そんな、至高のテレワーク環境を探し求め、全国各地のテレワークスポットを文筆家・ワクサカソウヘイさんが体験レポートしていきます。第2回は、湯河原の温泉旅館「THE RYOKAN TOKYO YUGAWARA」でのテレワークです。

旅館での缶詰に憧れて

原稿に追われる人生を送ってきました。
もう20年程著述業に身を浸している私、ワクサカソウヘイです。「〆切」はもはや半生の友であり、同時に宿敵でもあります。逃げても逃げても、ずっと背後から迫りくるデッドラインの影。それを振り切るため、今日も自宅ではない場所でテレワークをしています。原稿をはかどらせたいとき、環境を変えてしまうのが何よりも効果的なのです。

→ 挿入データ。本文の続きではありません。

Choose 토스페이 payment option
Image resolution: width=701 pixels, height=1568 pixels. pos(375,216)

さて、文筆を商売道具とした者であれば、誰でも一度は憧れるテレワークシチュエーションがあります。

それは、「缶詰」。

作家が〆切に追われ、そして編集氏から「先生、そろそろ…」などと言われ、「わかっている、わかっているんだがね…」と頭をかきむしり始めるその頃合い。気をきかせた出版社が用意するのが、都会の喧騒を離れた先の旅館の小部屋。そこに、作家は原稿と共に放り込まれ、執筆だけに集中させられます。これが「缶詰」です。「館詰め」ともいうそうです。

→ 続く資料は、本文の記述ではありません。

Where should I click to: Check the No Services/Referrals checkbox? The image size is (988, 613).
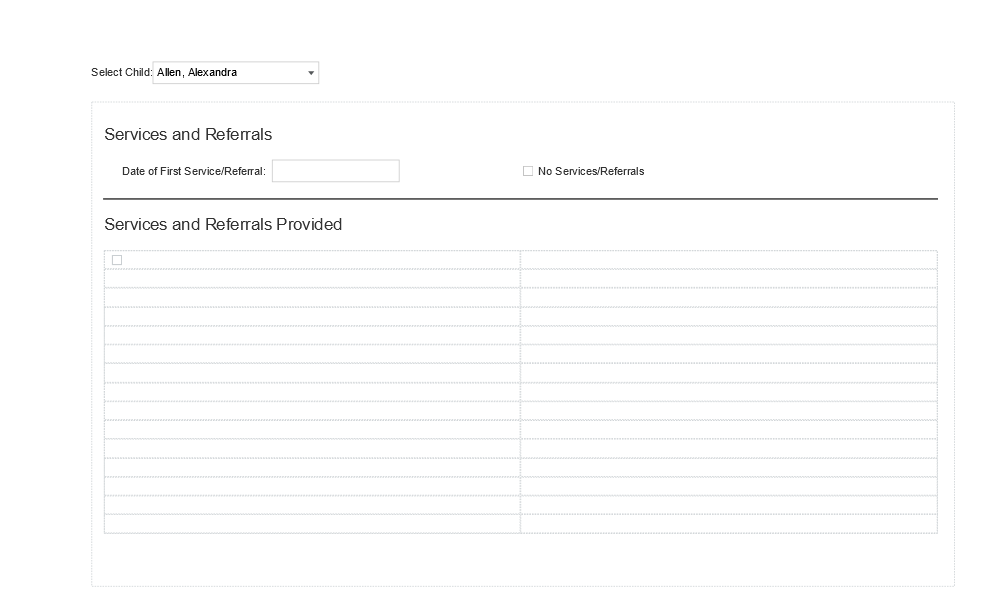[528, 171]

あまたの文豪たちが、その「缶詰」体験をそれぞれの随筆などでつづってきたわけですが、どういうわけでしょう、私はいまだにその環境をものにしたことがありません。
やはり口ひげをたくわえていないのがいけないのでしょうか、それとも縁側で猫をなでていないからなのでしょうか。「アイラブユー」を「月がきれいですね」と訳した経験がないことも一因となっている可能性があります。

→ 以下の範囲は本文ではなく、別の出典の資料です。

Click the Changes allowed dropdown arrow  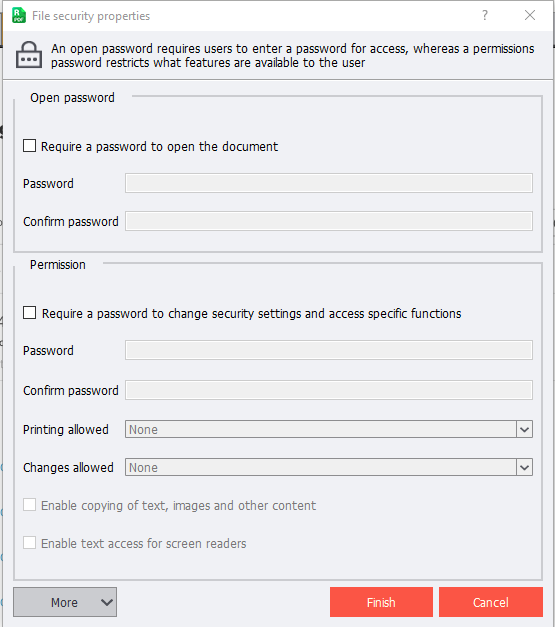[x=524, y=467]
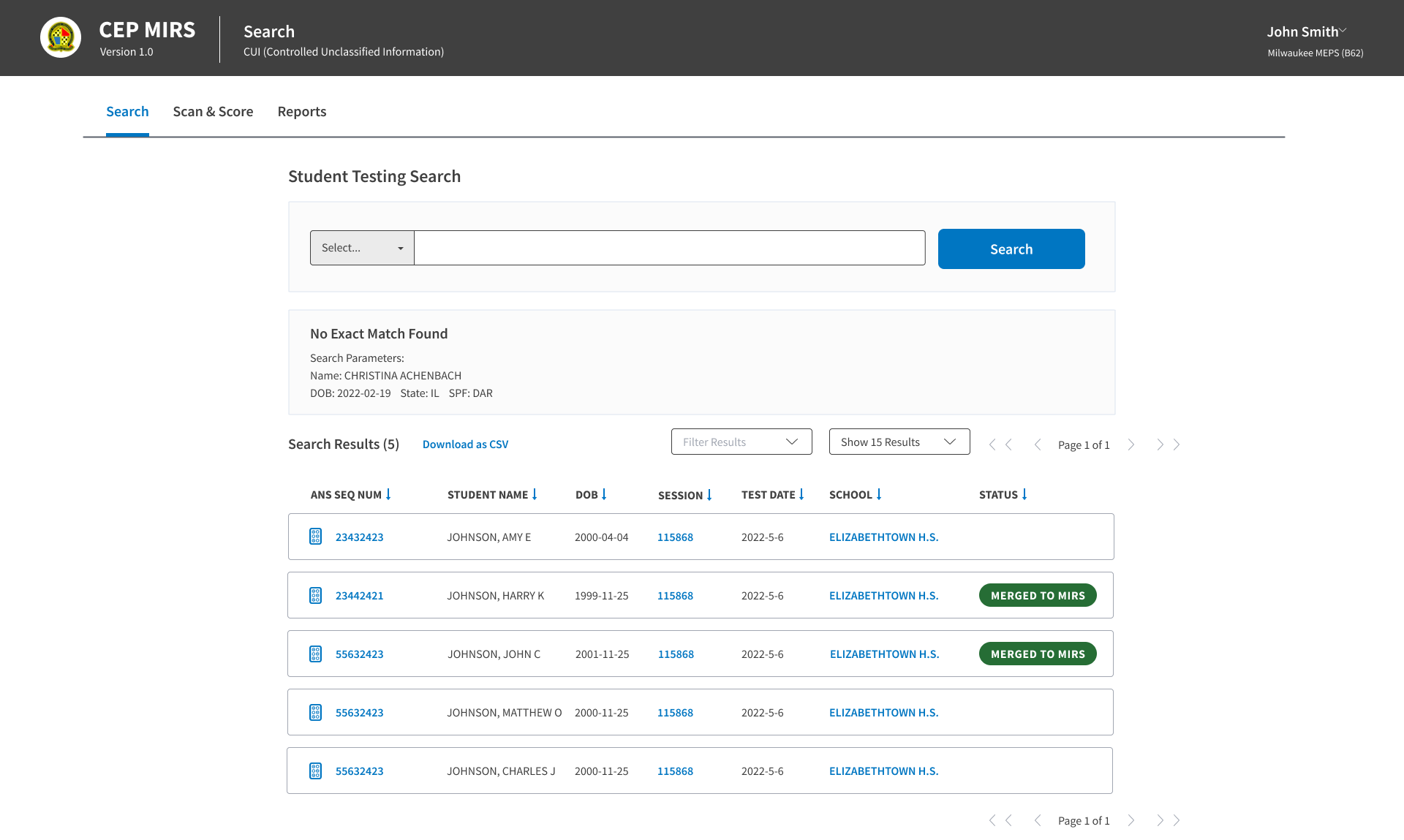Open ELIZABETHTOWN H.S. link for JOHNSON, MATTHEW O
The height and width of the screenshot is (840, 1404).
pyautogui.click(x=883, y=712)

とにかく、「缶詰」とは原稿仕事に携わる者にとって、一度はふれてみたい魅惑のテレワークなのです。

誰も私のことを「缶詰」してくれないのであれば、自分で自分自身を「缶詰」するしかありません。そう、「セルフ缶詰」です。

そんなことを思っていた折、おあつらえ向きのテレワークプランを発見しました。
湯河原にある宿泊施設のTHE RYOKAN TOKYO YUGAWARAでは、1泊2日の「大人の原稿執筆パック」なるものが用意されているというのです。

私は早速それを予約してもらい、そして〆切迫る原稿一式を抱え、湯河原へと旅立ちました。

原稿執筆用にデザインされたかのような施設

そこは、山沿いの傾斜をタクシーで登った先にある宿泊施設でした。温泉街の中心からは少し離れた位置にあるため、誘惑を断ち切るにはぴったりのテレワーク先といえます。周囲は緑に囲まれ、なんとも穏やかな雰囲気に包まれているではありませんか。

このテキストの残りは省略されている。